ACTIONS TO TAKE
(a) In the passage about Mrs. Lincoln's cook book, which firm published the book, and in what year?
(b) Please list each thing that the passage about Mrs. Lincoln's cook book says the book provided or set a pattern for.

During her years at The Boston Cooking School, she researched and wrote Mrs. Lincoln's Boston Cook Book: What to Do and What Not to Do in Cooking, published by the Boston firm of Roberts Brothers in 1884. She later observed, "This was done primarily to meet the need of a textbook for our pupils and save the copying of recipes ..."

It was one of the first American cook books to provide scientific information about nutrition and the chemistry of cooking. It also help set a pattern for the rational organization of cookbooks, and was among the first in America to provide recipes formulated with consistent measurements. It should be seen as the fore-runner to the world-famous Boston Cooking-School Cook Book by Fannie Merritt Farmer, Mrs. Lincoln's most prominent student who eventually succeeded her as principal of the Boston Cooking School.

GIVEN INFORMATION
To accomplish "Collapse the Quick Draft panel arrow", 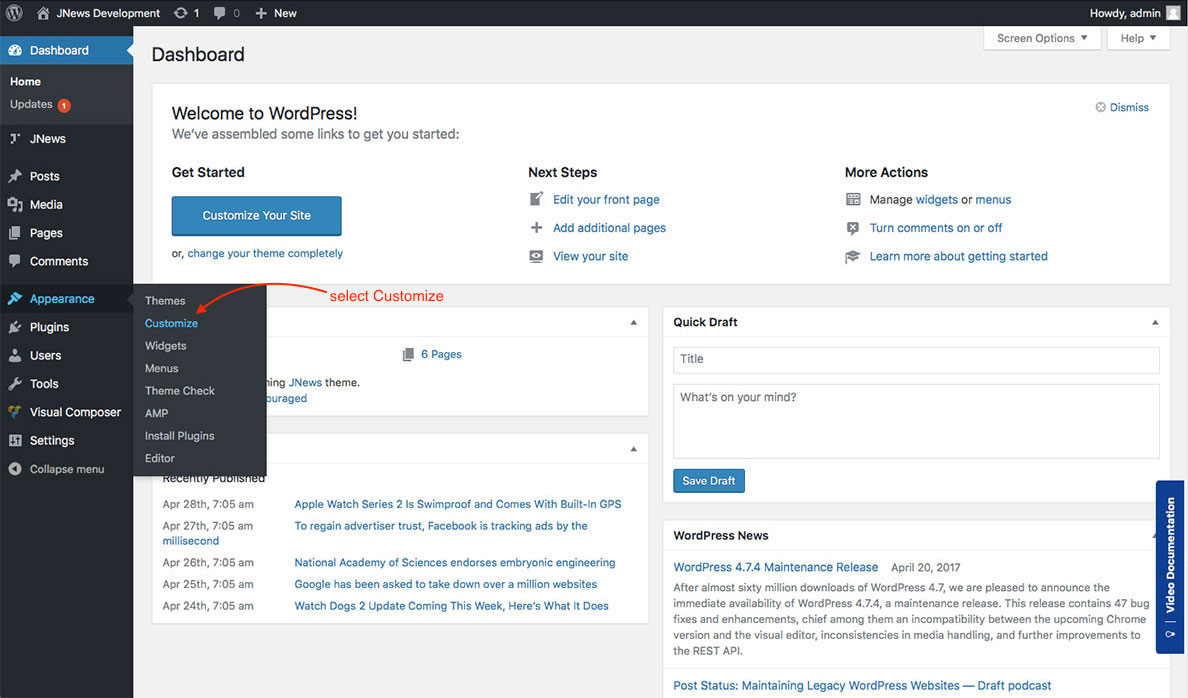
* * *
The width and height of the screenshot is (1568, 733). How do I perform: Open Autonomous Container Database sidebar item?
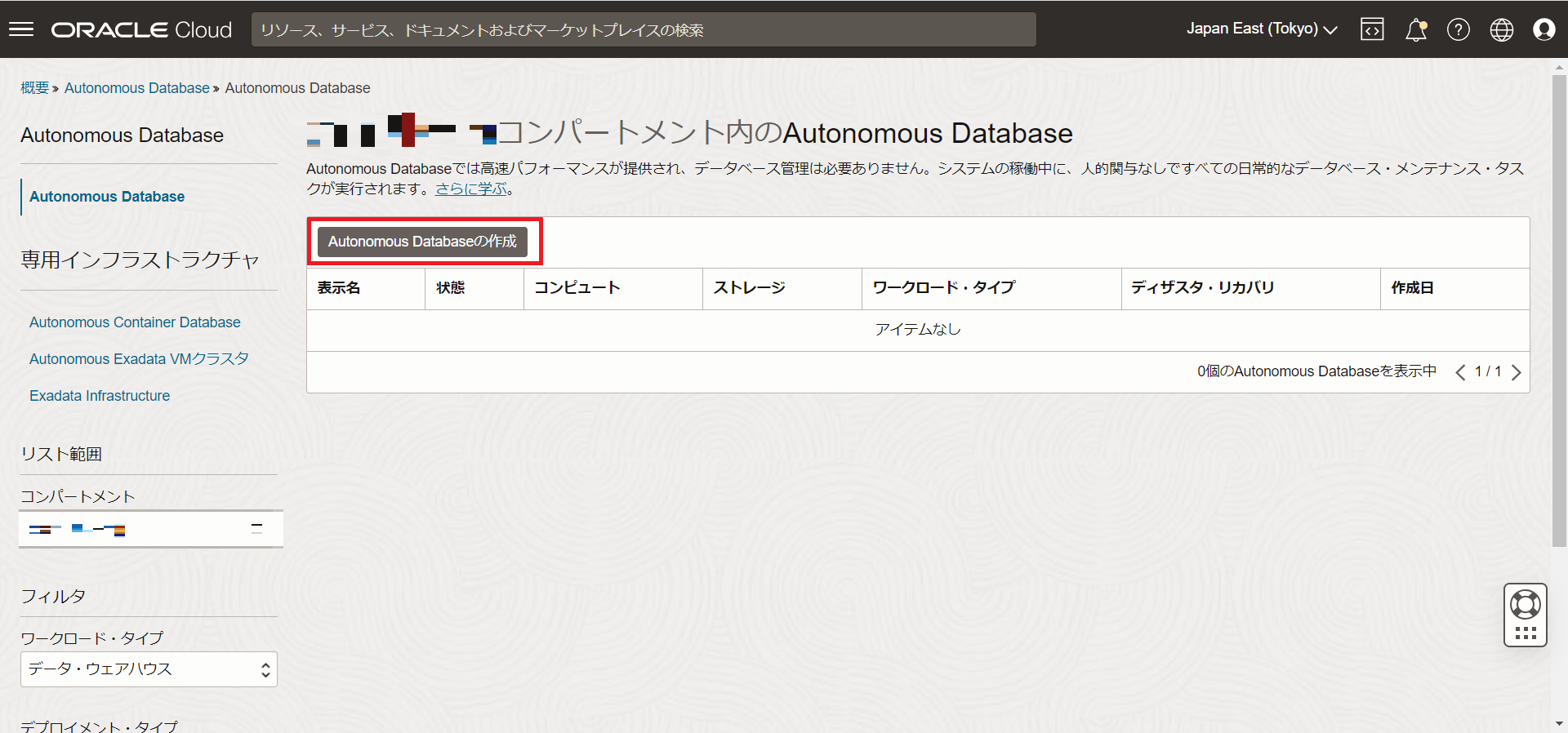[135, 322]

EXERCISE RESULTS
(a) Roberts Brothers of Boston published it in 1884.

(b)
- Scientific information about nutrition and the chemistry of cooking
- A pattern for the rational organization of cookbooks
- Recipes formulated with consistent measurements